*ACTIVITY*. Each entry below has to be written out again without any change.

[Saved entries]

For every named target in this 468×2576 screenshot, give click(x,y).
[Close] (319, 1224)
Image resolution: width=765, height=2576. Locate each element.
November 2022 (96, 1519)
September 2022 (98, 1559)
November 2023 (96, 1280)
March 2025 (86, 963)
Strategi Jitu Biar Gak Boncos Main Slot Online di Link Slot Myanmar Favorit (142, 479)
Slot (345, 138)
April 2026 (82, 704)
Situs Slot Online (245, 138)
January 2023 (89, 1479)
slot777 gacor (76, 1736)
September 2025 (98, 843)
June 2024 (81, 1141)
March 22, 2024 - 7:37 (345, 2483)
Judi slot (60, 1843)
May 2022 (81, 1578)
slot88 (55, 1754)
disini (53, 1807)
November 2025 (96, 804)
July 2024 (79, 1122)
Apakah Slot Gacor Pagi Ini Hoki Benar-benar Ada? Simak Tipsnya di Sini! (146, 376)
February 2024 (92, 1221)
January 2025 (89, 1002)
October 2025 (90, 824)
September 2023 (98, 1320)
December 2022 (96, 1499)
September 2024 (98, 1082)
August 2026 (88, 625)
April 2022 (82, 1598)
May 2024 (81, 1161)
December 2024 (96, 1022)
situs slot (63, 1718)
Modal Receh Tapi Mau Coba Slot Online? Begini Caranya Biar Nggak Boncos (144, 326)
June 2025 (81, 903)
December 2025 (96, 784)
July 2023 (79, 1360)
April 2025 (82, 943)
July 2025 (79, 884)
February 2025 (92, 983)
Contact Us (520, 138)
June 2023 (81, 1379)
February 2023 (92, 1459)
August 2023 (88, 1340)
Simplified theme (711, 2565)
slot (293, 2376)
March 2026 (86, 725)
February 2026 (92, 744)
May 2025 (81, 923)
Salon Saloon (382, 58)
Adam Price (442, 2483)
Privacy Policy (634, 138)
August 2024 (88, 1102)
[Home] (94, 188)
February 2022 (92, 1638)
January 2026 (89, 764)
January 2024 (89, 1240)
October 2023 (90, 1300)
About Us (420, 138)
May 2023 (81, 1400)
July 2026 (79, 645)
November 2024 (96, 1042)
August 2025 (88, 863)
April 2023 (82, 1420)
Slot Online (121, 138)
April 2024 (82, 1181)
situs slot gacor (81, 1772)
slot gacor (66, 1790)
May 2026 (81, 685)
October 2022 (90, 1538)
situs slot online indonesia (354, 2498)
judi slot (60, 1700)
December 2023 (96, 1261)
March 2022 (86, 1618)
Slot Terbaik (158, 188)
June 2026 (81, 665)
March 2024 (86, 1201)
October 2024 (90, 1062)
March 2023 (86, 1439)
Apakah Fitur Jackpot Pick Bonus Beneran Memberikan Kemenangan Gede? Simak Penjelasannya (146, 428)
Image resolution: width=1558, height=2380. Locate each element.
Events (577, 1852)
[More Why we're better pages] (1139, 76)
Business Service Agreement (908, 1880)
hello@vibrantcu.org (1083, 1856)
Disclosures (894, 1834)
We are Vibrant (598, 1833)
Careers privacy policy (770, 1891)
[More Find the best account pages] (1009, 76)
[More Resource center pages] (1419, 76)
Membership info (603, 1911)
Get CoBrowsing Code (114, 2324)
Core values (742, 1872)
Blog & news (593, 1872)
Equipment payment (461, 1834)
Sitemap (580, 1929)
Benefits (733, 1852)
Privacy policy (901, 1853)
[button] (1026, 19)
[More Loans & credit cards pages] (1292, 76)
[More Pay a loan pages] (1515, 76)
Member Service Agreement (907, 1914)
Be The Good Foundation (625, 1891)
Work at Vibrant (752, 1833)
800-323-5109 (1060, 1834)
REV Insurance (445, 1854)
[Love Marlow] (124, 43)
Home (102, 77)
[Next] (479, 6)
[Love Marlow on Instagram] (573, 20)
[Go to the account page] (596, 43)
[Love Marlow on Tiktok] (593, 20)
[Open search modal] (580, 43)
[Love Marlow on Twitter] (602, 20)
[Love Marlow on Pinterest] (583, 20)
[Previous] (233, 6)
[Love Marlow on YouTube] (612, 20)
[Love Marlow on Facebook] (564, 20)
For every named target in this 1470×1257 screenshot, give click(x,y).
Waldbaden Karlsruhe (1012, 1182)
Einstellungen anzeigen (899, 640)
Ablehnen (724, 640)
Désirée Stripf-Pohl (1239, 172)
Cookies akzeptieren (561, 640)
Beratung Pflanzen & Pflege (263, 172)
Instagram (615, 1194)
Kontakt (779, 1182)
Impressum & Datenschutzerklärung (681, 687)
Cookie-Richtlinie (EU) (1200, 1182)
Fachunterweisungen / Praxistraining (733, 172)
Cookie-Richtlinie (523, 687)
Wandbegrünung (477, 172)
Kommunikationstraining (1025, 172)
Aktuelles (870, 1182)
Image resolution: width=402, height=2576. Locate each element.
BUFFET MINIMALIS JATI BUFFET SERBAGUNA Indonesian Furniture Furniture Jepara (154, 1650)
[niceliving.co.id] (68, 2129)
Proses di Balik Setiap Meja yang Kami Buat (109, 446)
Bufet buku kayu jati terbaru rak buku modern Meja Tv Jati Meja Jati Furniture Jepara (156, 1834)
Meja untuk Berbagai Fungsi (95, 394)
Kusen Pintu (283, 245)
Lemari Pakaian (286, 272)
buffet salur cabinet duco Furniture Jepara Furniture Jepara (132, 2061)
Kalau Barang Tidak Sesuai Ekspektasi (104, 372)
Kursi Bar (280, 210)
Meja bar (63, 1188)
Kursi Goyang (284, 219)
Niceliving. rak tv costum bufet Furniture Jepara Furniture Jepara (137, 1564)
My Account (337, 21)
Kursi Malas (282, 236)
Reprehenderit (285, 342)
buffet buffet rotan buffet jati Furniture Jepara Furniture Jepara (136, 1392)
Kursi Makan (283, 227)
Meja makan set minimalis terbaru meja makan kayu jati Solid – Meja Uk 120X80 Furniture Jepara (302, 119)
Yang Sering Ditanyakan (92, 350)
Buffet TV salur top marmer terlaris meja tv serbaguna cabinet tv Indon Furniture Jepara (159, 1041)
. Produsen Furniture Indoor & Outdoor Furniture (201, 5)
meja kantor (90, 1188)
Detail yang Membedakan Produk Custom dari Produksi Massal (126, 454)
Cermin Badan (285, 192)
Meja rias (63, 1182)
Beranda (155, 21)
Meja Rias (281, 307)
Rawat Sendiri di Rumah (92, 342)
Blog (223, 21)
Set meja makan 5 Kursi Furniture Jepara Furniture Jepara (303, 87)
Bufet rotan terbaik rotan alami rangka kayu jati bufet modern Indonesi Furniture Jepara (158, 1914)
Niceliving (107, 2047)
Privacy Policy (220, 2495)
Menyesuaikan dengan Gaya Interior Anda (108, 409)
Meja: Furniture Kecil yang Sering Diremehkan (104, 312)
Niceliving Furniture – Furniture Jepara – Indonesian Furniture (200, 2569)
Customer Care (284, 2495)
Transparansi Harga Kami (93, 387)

*RESPONSE AREA*.
For every named target in this 468×2576 screenshot, give click(x,y).
[Close] (319, 1224)
Image resolution: width=765, height=2576. Locate each element.
November 2022 (96, 1519)
September 2022 (98, 1559)
November 2023 (96, 1280)
March 2025 (86, 963)
Strategi Jitu Biar Gak Boncos Main Slot Online di Link Slot Myanmar Favorit (142, 479)
Slot (345, 138)
April 2026 (82, 704)
Situs Slot Online (245, 138)
January 2023 (89, 1479)
slot777 gacor (76, 1736)
September 2025 (98, 843)
June 2024 (81, 1141)
March 22, 2024 - 7:37 (345, 2483)
Judi slot (60, 1843)
May 2022 (81, 1578)
slot88 (55, 1754)
disini (53, 1807)
November 2025 (96, 804)
July 2024 (79, 1122)
Apakah Slot Gacor Pagi Ini Hoki Benar-benar Ada? Simak Tipsnya di Sini! (146, 376)
February 2024 (92, 1221)
January 2025 (89, 1002)
October 2025 (90, 824)
September 2023 (98, 1320)
December 2022 (96, 1499)
September 2024 (98, 1082)
August 2026 (88, 625)
April 2022 (82, 1598)
May 2024 (81, 1161)
December 2024 (96, 1022)
situs slot (63, 1718)
Modal Receh Tapi Mau Coba Slot Online? Begini Caranya Biar Nggak Boncos (144, 326)
June 2025 (81, 903)
December 2025 (96, 784)
July 2023 (79, 1360)
April 2025 (82, 943)
July 2025 (79, 884)
February 2025 (92, 983)
Contact Us (520, 138)
June 2023 (81, 1379)
February 2023 (92, 1459)
August 2023 (88, 1340)
Simplified theme (711, 2565)
slot (293, 2376)
March 2026 (86, 725)
February 2026 (92, 744)
May 2025 (81, 923)
Salon Saloon (382, 58)
Adam Price (442, 2483)
Privacy Policy (634, 138)
August 2024 (88, 1102)
[Home] (94, 188)
February 2022 (92, 1638)
January 2026 (89, 764)
January 2024 (89, 1240)
October 2023 (90, 1300)
About Us (420, 138)
May 2023 (81, 1400)
July 2026 (79, 645)
November 2024 (96, 1042)
August 2025 (88, 863)
April 2023 (82, 1420)
Slot Online (121, 138)
April 2024 (82, 1181)
situs slot gacor (81, 1772)
slot gacor (66, 1790)
May 2026 (81, 685)
October 2022 (90, 1538)
situs slot online indonesia (354, 2498)
judi slot (60, 1700)
December 2023 (96, 1261)
March 2022 (86, 1618)
Slot Terbaik (158, 188)
June 2026 (81, 665)
March 2024 (86, 1201)
October 2024 (90, 1062)
March 2023 (86, 1439)
Apakah Fitur Jackpot Pick Bonus Beneran Memberikan Kemenangan Gede? Simak Penjelasannya (146, 428)
Image resolution: width=1558, height=2380. Locate each element.
Events (577, 1852)
[More Why we're better pages] (1139, 76)
Business Service Agreement (908, 1880)
hello@vibrantcu.org (1083, 1856)
Disclosures (894, 1834)
We are Vibrant (598, 1833)
Careers privacy policy (770, 1891)
[More Find the best account pages] (1009, 76)
[More Resource center pages] (1419, 76)
Membership info (603, 1911)
Get CoBrowsing Code (114, 2324)
Core values (742, 1872)
Blog & news (593, 1872)
Equipment payment (461, 1834)
Sitemap (580, 1929)
Benefits (733, 1852)
Privacy policy (901, 1853)
[button] (1026, 19)
[More Loans & credit cards pages] (1292, 76)
[More Pay a loan pages] (1515, 76)
Member Service Agreement (907, 1914)
Be The Good Foundation (625, 1891)
Work at Vibrant (752, 1833)
800-323-5109 (1060, 1834)
REV Insurance (445, 1854)
[Love Marlow] (124, 43)
Home (102, 77)
[Next] (479, 6)
[Love Marlow on Instagram] (573, 20)
[Go to the account page] (596, 43)
[Love Marlow on Tiktok] (593, 20)
[Open search modal] (580, 43)
[Love Marlow on Twitter] (602, 20)
[Love Marlow on Pinterest] (583, 20)
[Previous] (233, 6)
[Love Marlow on YouTube] (612, 20)
[Love Marlow on Facebook] (564, 20)
For every named target in this 1470×1257 screenshot, give click(x,y).
Waldbaden Karlsruhe (1012, 1182)
Einstellungen anzeigen (899, 640)
Ablehnen (724, 640)
Désirée Stripf-Pohl (1239, 172)
Cookies akzeptieren (561, 640)
Beratung Pflanzen & Pflege (263, 172)
Instagram (615, 1194)
Kontakt (779, 1182)
Impressum & Datenschutzerklärung (681, 687)
Cookie-Richtlinie (EU) (1200, 1182)
Fachunterweisungen / Praxistraining (733, 172)
Cookie-Richtlinie (523, 687)
Wandbegrünung (477, 172)
Kommunikationstraining (1025, 172)
Aktuelles (870, 1182)
Image resolution: width=402, height=2576. Locate each element.
BUFFET MINIMALIS JATI BUFFET SERBAGUNA Indonesian Furniture Furniture Jepara (154, 1650)
[niceliving.co.id] (68, 2129)
Proses di Balik Setiap Meja yang Kami Buat (109, 446)
Bufet buku kayu jati terbaru rak buku modern Meja Tv Jati Meja Jati Furniture Jepara (156, 1834)
Meja untuk Berbagai Fungsi (95, 394)
Kusen Pintu (283, 245)
Lemari Pakaian (286, 272)
buffet salur cabinet duco Furniture Jepara Furniture Jepara (132, 2061)
Kalau Barang Tidak Sesuai Ekspektasi (104, 372)
Kursi Bar (280, 210)
Meja bar (63, 1188)
Kursi Goyang (284, 219)
Niceliving. rak tv costum bufet Furniture Jepara Furniture Jepara (137, 1564)
My Account (337, 21)
Kursi Malas (282, 236)
Reprehenderit (285, 342)
buffet buffet rotan buffet jati Furniture Jepara Furniture Jepara (136, 1392)
Kursi Makan (283, 227)
Meja makan set minimalis terbaru meja makan kayu jati Solid – Meja Uk 120X80 Furniture Jepara (302, 119)
Yang Sering Ditanyakan (92, 350)
Buffet TV salur top marmer terlaris meja tv serbaguna cabinet tv Indon Furniture Jepara (159, 1041)
. Produsen Furniture Indoor & Outdoor Furniture (201, 5)
meja kantor (90, 1188)
Detail yang Membedakan Produk Custom dari Produksi Massal (126, 454)
Cermin Badan (285, 192)
Meja rias (63, 1182)
Beranda (155, 21)
Meja Rias (281, 307)
Rawat Sendiri di Rumah (92, 342)
Blog (223, 21)
Set meja makan 5 Kursi Furniture Jepara Furniture Jepara (303, 87)
Bufet rotan terbaik rotan alami rangka kayu jati bufet modern Indonesi Furniture Jepara (158, 1914)
Niceliving (107, 2047)
Privacy Policy (220, 2495)
Menyesuaikan dengan Gaya Interior Anda (108, 409)
Meja: Furniture Kecil yang Sering Diremehkan (104, 312)
Niceliving Furniture – Furniture Jepara – Indonesian Furniture (200, 2569)
Customer Care (284, 2495)
Transparansi Harga Kami (93, 387)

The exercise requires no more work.